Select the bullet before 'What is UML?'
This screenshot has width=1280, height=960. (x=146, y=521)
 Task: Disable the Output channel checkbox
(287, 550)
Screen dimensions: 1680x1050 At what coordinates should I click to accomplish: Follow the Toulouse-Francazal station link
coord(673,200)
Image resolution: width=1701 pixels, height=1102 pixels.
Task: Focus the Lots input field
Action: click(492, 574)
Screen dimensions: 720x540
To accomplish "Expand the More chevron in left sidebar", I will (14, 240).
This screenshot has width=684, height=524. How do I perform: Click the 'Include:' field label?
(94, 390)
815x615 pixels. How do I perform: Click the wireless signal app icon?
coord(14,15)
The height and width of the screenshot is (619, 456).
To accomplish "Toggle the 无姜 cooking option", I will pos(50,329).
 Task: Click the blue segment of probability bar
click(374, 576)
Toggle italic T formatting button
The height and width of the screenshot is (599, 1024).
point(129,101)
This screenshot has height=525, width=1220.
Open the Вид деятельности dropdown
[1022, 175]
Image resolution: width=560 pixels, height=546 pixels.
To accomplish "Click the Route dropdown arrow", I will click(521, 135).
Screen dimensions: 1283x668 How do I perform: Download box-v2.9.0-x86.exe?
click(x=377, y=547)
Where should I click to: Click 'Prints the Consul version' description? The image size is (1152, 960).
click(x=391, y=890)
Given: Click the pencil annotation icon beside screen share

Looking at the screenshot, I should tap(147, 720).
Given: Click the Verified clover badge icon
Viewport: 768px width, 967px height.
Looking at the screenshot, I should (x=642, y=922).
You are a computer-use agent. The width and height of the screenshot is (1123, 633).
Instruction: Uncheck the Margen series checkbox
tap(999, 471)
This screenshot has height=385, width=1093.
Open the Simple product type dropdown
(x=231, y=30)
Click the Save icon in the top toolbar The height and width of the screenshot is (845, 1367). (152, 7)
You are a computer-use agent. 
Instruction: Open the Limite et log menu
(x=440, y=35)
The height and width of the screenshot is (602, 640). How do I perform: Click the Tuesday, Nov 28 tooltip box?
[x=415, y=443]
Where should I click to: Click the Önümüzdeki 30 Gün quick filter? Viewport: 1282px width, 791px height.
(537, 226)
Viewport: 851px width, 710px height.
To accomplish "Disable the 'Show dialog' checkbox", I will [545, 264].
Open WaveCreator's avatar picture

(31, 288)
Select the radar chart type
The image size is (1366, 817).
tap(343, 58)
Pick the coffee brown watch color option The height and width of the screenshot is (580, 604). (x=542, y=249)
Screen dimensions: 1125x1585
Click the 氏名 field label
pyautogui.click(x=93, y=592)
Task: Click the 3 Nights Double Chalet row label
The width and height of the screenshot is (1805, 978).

### Directions:
Your task for the entries above: copy exactly the span starting with the line with "815x615 pixels. How" and going on through the line with "Given: Click the Verified clover badge icon", both lines included, and nothing else.

### Written response:
815x615 pixels. How do I perform: Click the wireless signal app icon?
coord(14,15)
The height and width of the screenshot is (619, 456).
To accomplish "Toggle the 无姜 cooking option", I will pos(50,329).
 Task: Click the blue segment of probability bar
click(374, 576)
Toggle italic T formatting button
The height and width of the screenshot is (599, 1024).
point(129,101)
This screenshot has height=525, width=1220.
Open the Вид деятельности dropdown
[1022, 175]
Image resolution: width=560 pixels, height=546 pixels.
To accomplish "Click the Route dropdown arrow", I will click(521, 135).
Screen dimensions: 1283x668 How do I perform: Download box-v2.9.0-x86.exe?
click(x=377, y=547)
Where should I click to: Click 'Prints the Consul version' description? The image size is (1152, 960).
click(x=391, y=890)
Given: Click the pencil annotation icon beside screen share

Looking at the screenshot, I should tap(147, 720).
Given: Click the Verified clover badge icon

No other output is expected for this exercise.